The air was moist and crisp at the same time—on the brink of being able to see your breath.  Before I went out I had pulled on a black, wool sweater I’ve had since I was 16.  I was glad when I yanked it off the shelf where it had been stowed for the last few months and now I was glad I had it.  The tide was so high that it felt like I was floating around town—Duxbury: Venice of New England.  The water connected each of the houses where warm lights were beginning to blink on as the sun set and the moon dappled the water.

I saw my mother-in-law, in her driveway atop her old Christmas tree farm on this part of the bay, arrive home from work.  Wood smoke wafted languorously down the hill in the cold air, crossed the water and filled my nostrils with the smell of autumn.  The TV flickered in CJ’s window as I drifted by.   After some time a call emerged from the dusk.  I searched the greying horizon to find my wife greeting me on a dock that extended from the marsh.  I picked her off the bank and the three of us—man, wife, and dog—sped off across the Bay to lap Clark’s Island in an attempt to sop up the beauty of this night.

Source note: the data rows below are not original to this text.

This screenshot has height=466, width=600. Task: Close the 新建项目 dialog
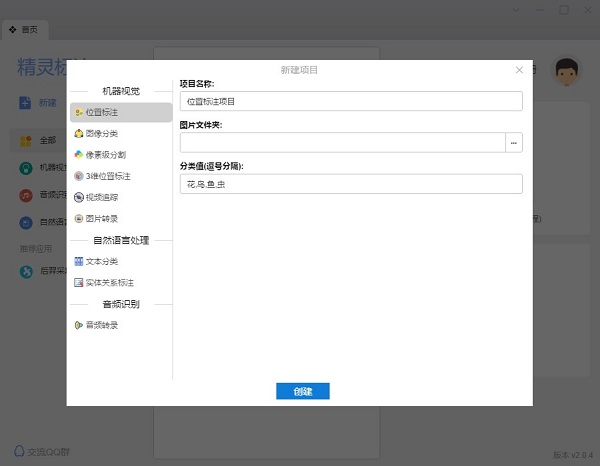(x=519, y=70)

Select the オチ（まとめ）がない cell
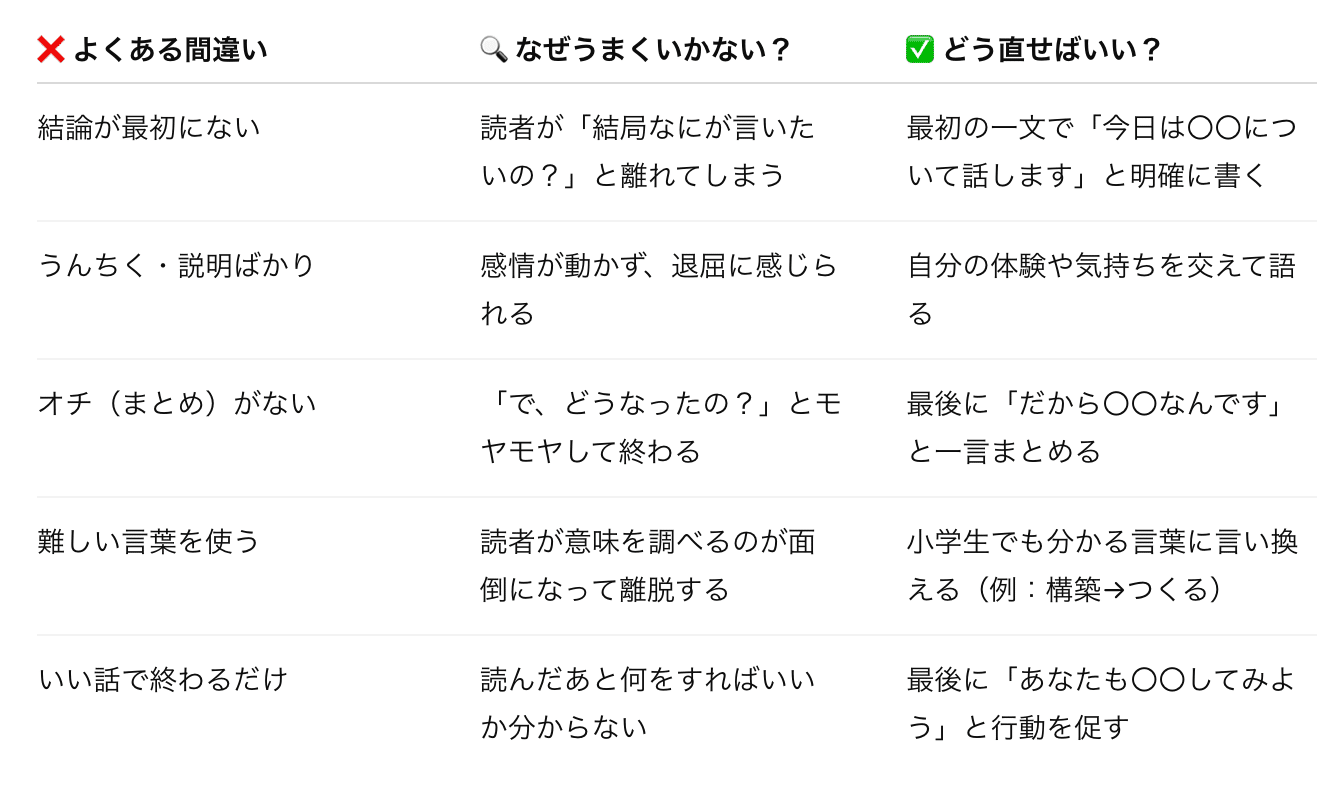click(x=177, y=404)
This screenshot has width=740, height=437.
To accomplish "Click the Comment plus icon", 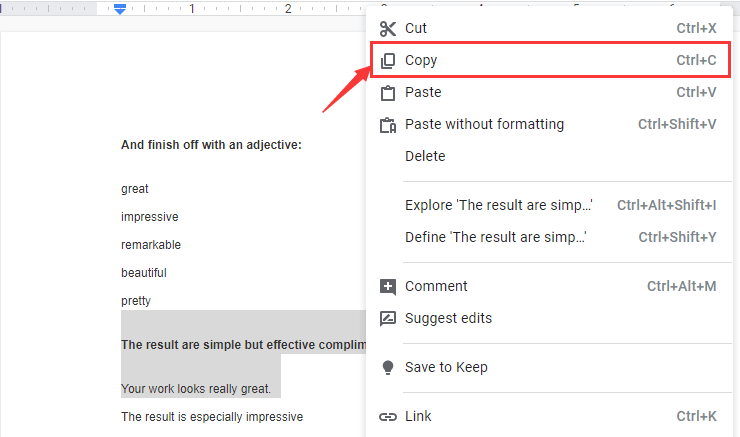I will click(388, 287).
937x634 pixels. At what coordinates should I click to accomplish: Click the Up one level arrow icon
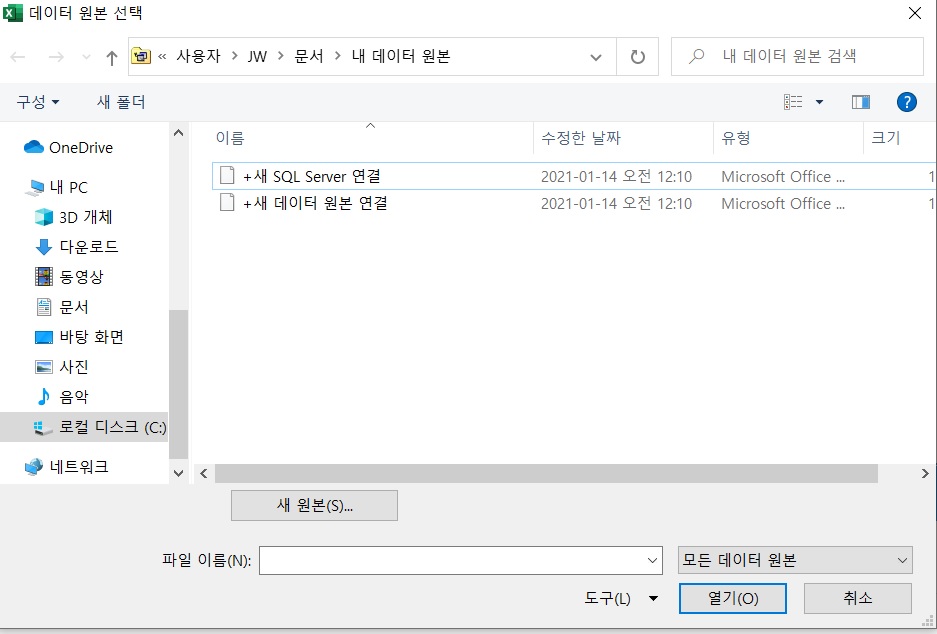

In a Bay that spends most of its time draining out or filling back up, getting a few hours to bomb around at the right time of day in good weather feels like you’re getting away with something.  The Bay feels small and easily crossed.  This compared to snaking one’s way preciously through the tiny guzzles and channels that wind their own way through the many bars and flats—the mess of waterways that grant us access to the shellfish beds where we make our living.  One is work, the other play.  It’s liberating to dash boldly across this marine geography to which we are normally so beholden, like tracking up freshly fallen snow.  It feels both reckless and incomparably exhilarating.

You see, at Island Creek, the end of summer and the fall of the year is really a new beginning.  It’s a time of incredible bounty and bright futures.  The grueling work of summer is over.  The heat is gone and off.  Sure, the cold bite of winter lies ahead, but for now its high tide, the air is clean, the bay is full of fish, there’s a fire going in someone’s wood stove, and we have more oysters than we know what to do with.  In short, life is good—damn good.

This night the water is so calm that as we round the southern tip of the island at 30 knots we can hear the splash of our own wake.  The dog is on the bow, ears flopping in the wind, left one red, right one green from the bicolor nav light.  The two of us are huddled in the lee of the helm.  Skip’s cottage at Saquish stands alone on the point.  It is brightly lit both by the moon and the warm glow from within as he, like all of us, is probably enjoying the peace and solitude that comes with a near-frost.

There are a few times in the life of any Duxburian when it feels as though you are truly living out someone else’s fantasy.  You look up and wait for snow to swirl up around you as some giant child shakes the globe in which you are living.  There are other times, generally on rainy days in February or March, when you wonder in earnest why anyone lives here at all.  I would like to tell you we caught a big striper and shot a goose and brought them home and cooked them over a fire made of a tree we cut from a stand of healthy hardwoods last year, but we didn’t.  We took a cruise, burned some gas for no reason, and went in—beat by the fish, cagiest of creatures.  It was the spontaneity of it all, the very imperfection of it that made it feel just right.

Like everywhere else, this feeling of infinite balance is seldom realized in Duxbury.  Its ephemeral and its like trying to catch a snowflake (or chucking a lure into a school of stripers) but it happens at least once a year and here it’s called autumn.  That annual guarantee is a little bit of the magic that makes this place so special.